▶ _Problem requirements_
Copy out each line below exactly as written.

*** Begin section ***

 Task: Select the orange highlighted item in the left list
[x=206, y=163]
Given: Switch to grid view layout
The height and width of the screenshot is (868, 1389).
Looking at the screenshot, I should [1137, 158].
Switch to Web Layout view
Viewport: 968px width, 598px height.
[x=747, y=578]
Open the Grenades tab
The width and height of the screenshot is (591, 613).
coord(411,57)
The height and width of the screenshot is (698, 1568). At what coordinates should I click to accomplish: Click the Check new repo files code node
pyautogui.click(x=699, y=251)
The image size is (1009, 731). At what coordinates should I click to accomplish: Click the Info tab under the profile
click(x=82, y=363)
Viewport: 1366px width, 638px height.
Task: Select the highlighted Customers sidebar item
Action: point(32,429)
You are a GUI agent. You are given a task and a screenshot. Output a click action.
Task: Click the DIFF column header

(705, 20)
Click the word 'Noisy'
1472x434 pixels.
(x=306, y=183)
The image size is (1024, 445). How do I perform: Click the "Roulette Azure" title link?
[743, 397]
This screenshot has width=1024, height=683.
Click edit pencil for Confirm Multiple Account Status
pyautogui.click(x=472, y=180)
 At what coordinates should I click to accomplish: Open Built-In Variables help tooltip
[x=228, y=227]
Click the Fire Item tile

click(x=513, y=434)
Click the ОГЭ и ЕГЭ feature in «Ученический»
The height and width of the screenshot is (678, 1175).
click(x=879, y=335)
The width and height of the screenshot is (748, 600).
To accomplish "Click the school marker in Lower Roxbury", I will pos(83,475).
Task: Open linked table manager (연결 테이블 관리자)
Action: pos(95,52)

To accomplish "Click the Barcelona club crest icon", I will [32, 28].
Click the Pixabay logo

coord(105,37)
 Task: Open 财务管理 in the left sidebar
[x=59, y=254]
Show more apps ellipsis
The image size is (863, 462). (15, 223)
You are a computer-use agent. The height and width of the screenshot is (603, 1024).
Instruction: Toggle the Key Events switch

*** End section ***

▶ _Reply_
 Task: Select the orange highlighted item in the left list
[x=206, y=163]
Given: Switch to grid view layout
The height and width of the screenshot is (868, 1389).
Looking at the screenshot, I should [1137, 158].
Switch to Web Layout view
Viewport: 968px width, 598px height.
[x=747, y=578]
Open the Grenades tab
The width and height of the screenshot is (591, 613).
coord(411,57)
The height and width of the screenshot is (698, 1568). At what coordinates should I click to accomplish: Click the Check new repo files code node
pyautogui.click(x=699, y=251)
The image size is (1009, 731). At what coordinates should I click to accomplish: Click the Info tab under the profile
click(x=82, y=363)
Viewport: 1366px width, 638px height.
Task: Select the highlighted Customers sidebar item
Action: point(32,429)
You are a GUI agent. You are given a task and a screenshot. Output a click action.
Task: Click the DIFF column header

(705, 20)
Click the word 'Noisy'
1472x434 pixels.
(x=306, y=183)
The image size is (1024, 445). How do I perform: Click the "Roulette Azure" title link?
[743, 397]
This screenshot has width=1024, height=683.
Click edit pencil for Confirm Multiple Account Status
pyautogui.click(x=472, y=180)
 At what coordinates should I click to accomplish: Open Built-In Variables help tooltip
[x=228, y=227]
Click the Fire Item tile

click(x=513, y=434)
Click the ОГЭ и ЕГЭ feature in «Ученический»
The height and width of the screenshot is (678, 1175).
click(x=879, y=335)
The width and height of the screenshot is (748, 600).
To accomplish "Click the school marker in Lower Roxbury", I will pos(83,475).
Task: Open linked table manager (연결 테이블 관리자)
Action: pos(95,52)

To accomplish "Click the Barcelona club crest icon", I will [32, 28].
Click the Pixabay logo

coord(105,37)
 Task: Open 财务管理 in the left sidebar
[x=59, y=254]
Show more apps ellipsis
The image size is (863, 462). (15, 223)
You are a computer-use agent. The height and width of the screenshot is (603, 1024).
Instruction: Toggle the Key Events switch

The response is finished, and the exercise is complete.